# Pot tx  4/23/11          jw smith !



## Shane B. (Apr 18, 2011)

Team tx ...... 50.00 per boat 
includes big fish!
Safe light til 3 pm
Any ?'s shoot me a pm!


----------



## DOBCAngler (Apr 18, 2011)

You would put this on now. lol  I have never seen the lake and need a day of practice.  I'll see if I can round up a partner.


----------



## Shane B. (Apr 18, 2011)

DOBCAngler said:


> You would put this on now. lol  I have never seen the lake and need a day of practice.  I'll see if I can round up a partner.


We just decided to do this today, didn't want a weekend to get by without a tx somewhere!


----------



## Shane B. (Apr 18, 2011)

You know how fishing  predictions go but I believe the bite will be super this weekend!


----------



## RAH (Apr 19, 2011)

Sounds good shane RAH and BVD will be there.


----------



## Shane B. (Apr 19, 2011)

*Rockanater!*

Where's the Rockanater at, this is his favorite lake?


----------



## ROCKANATER (Apr 19, 2011)

Shane B. said:


> Where's the Rockanater at, this is his favorite lake?



i do not not have a job


----------



## Shane B. (Apr 19, 2011)

ROCKANATER said:


> i do not not have a job


Sorry bout that rock, if you find the means come on out there! If I recall the last time out there you whooped us pretty good!


----------



## HAWGHUNNA (Apr 20, 2011)

Shane B. said:


> Sorry bout that rock, if you find the means come on out there! If I recall the last time out there you whooped us pretty good!



Well, actually .... that, was the time before his last trip there 

Crowley & TSnider showed out the last time the Rockinater was there, with a 17 lb. plus sack each, and lips had 15 plus  . It was a one man per boat tourney.

Should be a toad fest out there on Saturday, no doubt.


----------



## HAWGHUNNA (Apr 21, 2011)

Here ya go Shane.
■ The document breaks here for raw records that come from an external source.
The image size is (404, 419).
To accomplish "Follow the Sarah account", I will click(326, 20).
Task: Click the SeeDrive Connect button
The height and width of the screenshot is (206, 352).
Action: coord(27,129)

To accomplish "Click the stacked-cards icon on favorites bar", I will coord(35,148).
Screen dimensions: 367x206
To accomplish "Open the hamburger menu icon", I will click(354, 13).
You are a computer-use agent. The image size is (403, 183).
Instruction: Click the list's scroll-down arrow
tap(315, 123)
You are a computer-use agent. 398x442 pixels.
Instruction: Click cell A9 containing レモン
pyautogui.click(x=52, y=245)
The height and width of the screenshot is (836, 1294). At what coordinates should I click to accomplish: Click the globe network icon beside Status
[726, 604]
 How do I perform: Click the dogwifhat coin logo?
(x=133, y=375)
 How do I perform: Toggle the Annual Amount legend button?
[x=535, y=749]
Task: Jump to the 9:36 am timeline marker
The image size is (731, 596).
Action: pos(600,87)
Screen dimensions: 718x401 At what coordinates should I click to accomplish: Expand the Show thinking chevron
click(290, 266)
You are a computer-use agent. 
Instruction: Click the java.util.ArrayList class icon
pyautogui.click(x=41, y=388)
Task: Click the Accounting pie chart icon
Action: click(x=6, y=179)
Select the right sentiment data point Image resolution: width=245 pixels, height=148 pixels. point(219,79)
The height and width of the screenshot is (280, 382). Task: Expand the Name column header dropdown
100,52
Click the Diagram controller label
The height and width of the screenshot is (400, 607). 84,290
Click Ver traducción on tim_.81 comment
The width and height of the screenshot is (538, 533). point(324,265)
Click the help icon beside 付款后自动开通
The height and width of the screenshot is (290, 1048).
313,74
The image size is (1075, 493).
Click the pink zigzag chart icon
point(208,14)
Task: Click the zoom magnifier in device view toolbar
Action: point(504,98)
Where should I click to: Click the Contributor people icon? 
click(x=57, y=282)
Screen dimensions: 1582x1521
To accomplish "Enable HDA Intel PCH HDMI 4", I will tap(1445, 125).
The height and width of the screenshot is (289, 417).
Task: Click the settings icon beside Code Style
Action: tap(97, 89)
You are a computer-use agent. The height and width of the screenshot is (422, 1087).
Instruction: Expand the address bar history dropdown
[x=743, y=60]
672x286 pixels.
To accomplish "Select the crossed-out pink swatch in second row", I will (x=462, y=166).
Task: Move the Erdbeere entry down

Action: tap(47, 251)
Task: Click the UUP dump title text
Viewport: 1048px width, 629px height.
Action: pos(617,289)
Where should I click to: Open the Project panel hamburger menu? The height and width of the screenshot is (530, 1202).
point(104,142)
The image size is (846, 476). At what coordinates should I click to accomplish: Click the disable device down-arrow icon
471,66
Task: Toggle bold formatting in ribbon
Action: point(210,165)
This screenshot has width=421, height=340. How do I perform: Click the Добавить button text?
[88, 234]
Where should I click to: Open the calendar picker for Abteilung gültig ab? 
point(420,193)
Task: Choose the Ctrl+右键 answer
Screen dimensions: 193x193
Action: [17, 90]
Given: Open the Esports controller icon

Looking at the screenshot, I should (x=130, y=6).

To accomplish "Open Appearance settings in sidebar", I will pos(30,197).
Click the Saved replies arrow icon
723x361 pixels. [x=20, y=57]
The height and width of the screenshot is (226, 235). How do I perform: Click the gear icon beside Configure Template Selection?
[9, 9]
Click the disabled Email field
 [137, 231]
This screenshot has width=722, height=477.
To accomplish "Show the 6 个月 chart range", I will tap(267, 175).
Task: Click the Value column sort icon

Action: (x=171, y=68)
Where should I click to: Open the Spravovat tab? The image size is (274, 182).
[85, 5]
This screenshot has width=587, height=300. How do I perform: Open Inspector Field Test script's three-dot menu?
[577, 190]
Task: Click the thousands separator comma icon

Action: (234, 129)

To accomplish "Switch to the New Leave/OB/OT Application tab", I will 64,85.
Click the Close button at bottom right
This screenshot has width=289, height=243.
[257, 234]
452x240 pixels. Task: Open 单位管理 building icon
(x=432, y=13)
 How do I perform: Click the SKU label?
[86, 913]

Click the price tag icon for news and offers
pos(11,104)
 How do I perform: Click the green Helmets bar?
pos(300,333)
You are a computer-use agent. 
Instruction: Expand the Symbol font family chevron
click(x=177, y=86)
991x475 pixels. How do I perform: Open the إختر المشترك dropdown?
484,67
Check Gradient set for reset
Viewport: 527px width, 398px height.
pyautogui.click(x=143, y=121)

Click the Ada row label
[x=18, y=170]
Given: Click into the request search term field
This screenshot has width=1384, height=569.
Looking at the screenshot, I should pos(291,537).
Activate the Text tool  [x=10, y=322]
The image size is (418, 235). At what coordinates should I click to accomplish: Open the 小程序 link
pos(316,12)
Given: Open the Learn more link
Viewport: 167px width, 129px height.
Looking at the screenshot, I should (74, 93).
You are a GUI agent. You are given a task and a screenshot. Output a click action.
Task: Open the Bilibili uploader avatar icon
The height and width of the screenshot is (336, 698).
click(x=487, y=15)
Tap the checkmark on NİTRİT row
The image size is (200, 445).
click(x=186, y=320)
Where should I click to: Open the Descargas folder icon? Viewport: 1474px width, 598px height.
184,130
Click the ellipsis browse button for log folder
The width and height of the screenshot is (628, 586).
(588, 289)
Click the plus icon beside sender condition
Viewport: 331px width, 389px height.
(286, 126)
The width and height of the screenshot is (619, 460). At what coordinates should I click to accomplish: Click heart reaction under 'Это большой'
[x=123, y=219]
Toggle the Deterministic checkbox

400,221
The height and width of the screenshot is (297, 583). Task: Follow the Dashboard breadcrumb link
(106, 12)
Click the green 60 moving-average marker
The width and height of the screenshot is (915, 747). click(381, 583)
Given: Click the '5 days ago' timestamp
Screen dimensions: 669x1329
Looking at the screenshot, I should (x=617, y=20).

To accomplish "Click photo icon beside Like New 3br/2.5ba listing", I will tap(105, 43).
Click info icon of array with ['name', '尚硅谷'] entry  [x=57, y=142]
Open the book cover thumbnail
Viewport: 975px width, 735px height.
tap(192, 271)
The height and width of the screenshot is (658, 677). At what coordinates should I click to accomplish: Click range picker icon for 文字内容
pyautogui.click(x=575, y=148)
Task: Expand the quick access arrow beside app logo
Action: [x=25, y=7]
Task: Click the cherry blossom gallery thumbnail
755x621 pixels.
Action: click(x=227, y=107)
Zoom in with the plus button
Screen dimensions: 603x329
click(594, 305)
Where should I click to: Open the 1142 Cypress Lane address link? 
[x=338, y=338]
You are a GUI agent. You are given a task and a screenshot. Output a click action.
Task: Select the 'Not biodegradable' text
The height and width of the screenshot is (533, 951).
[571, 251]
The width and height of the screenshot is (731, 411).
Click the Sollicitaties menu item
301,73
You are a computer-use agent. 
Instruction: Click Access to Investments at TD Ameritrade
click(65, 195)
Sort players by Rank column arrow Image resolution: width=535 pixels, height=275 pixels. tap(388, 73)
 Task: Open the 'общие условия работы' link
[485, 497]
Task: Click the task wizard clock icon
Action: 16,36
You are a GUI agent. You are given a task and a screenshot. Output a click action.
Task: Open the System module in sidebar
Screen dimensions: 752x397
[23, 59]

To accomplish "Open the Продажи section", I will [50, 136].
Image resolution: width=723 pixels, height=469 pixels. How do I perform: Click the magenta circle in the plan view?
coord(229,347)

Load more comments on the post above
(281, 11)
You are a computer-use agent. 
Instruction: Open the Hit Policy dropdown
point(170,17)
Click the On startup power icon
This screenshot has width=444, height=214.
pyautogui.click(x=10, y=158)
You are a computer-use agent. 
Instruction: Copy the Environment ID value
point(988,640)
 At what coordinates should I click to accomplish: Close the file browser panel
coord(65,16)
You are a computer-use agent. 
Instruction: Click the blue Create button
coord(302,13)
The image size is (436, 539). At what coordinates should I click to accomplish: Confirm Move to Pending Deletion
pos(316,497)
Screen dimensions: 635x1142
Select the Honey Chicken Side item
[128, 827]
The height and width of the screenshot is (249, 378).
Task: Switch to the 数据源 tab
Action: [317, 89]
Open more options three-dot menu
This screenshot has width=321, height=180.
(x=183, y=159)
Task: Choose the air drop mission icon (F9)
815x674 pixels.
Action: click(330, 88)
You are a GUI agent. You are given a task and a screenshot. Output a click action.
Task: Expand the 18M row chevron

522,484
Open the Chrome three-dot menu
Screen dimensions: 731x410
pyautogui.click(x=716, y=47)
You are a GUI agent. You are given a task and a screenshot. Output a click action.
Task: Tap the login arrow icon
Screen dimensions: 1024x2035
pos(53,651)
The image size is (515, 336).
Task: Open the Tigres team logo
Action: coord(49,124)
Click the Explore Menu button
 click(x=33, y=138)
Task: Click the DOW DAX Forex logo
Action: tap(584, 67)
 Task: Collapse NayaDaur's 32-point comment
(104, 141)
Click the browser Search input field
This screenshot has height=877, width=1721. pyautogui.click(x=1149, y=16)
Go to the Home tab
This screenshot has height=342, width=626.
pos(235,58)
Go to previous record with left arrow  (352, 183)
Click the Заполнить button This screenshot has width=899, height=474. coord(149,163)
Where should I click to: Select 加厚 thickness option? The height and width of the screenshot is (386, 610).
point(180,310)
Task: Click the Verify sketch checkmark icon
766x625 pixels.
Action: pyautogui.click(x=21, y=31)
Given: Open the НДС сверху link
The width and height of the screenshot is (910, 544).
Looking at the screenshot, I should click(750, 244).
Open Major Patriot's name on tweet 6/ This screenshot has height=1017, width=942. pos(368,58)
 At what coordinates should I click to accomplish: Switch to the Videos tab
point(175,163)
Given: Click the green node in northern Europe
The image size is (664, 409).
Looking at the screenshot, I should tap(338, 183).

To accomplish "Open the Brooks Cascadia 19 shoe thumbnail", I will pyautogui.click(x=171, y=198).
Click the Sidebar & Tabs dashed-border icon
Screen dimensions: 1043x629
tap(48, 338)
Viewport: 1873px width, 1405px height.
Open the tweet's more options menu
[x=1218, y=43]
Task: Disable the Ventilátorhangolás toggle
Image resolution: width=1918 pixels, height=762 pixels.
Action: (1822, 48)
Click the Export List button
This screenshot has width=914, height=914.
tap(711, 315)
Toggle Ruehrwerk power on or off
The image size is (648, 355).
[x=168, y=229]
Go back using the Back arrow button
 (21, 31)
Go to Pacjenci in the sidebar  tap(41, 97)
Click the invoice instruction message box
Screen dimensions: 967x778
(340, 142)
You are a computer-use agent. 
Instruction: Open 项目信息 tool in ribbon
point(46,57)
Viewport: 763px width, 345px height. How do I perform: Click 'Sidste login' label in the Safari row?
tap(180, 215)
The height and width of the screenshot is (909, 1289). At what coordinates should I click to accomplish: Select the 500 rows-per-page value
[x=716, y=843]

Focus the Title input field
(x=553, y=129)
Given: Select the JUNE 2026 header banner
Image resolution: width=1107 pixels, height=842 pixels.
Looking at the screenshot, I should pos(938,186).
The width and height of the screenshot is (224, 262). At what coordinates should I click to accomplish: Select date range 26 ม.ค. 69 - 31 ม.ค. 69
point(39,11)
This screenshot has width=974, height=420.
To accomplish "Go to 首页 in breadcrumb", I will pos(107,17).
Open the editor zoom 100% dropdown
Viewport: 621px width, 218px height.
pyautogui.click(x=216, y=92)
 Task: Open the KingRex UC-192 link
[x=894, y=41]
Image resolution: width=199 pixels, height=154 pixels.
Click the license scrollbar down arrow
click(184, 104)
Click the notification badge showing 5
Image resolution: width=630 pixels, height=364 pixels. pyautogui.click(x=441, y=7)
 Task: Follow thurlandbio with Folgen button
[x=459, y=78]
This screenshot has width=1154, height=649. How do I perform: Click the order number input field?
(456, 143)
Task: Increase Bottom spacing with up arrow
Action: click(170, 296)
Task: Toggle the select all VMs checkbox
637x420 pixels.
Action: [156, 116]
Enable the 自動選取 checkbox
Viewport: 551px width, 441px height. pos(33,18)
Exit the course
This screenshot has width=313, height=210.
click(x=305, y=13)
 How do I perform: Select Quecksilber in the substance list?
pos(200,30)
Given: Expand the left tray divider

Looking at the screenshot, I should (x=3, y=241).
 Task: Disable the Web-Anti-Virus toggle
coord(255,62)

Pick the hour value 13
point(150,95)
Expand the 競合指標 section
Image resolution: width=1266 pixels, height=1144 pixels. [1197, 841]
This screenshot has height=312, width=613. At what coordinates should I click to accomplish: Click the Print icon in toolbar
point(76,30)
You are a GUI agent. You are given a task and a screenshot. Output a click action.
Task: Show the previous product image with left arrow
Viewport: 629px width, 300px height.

This is J.W Smith, although it's listed as Club Lake.

You can view the lake in satellite or map mode.


http://maps.google.com/maps?f=q&sou...9,107.138672&ie=UTF8&hq=&hnear=Club+Lake&z=15


----------



## DOBCAngler (Apr 22, 2011)

Not going to be able to make it out.  Going to Lanier to chase some spots instead.  I hope I can still catch a spot.


----------



## Fishinagain (Apr 22, 2011)

gonna play golf instead why not


----------



## HAWGHUNNA (Apr 23, 2011)

Fishinagain said:


> gonna play golf instead why not



Cause, chasing green fish is much easier, verses chasing white balls ..... especially if I'm the one that's hitting them.


----------



## Fishinagain (Apr 23, 2011)

HAWGHUNNA said:


> Cause, chasing green fish is much easier, verses chasing white balls ..... especially if I'm the one that's hitting them.



You got that right but idid manage to find afew today.


----------



## Shane B. (Apr 24, 2011)

Congrats to Wayne glaze and partner on a good catch!
Also to Brandon Hightower for big fish braggin rights!


----------



## Chris at Tech (Apr 26, 2011)

What was the big fish and winning weight?


----------



## Shane B. (Apr 26, 2011)

Chris at Tech said:


> What was the big fish and winning weight?


I believe it was 16.11 big fish was right at 5!


----------



## LIPS (Apr 26, 2011)

hate that I missed this one


----------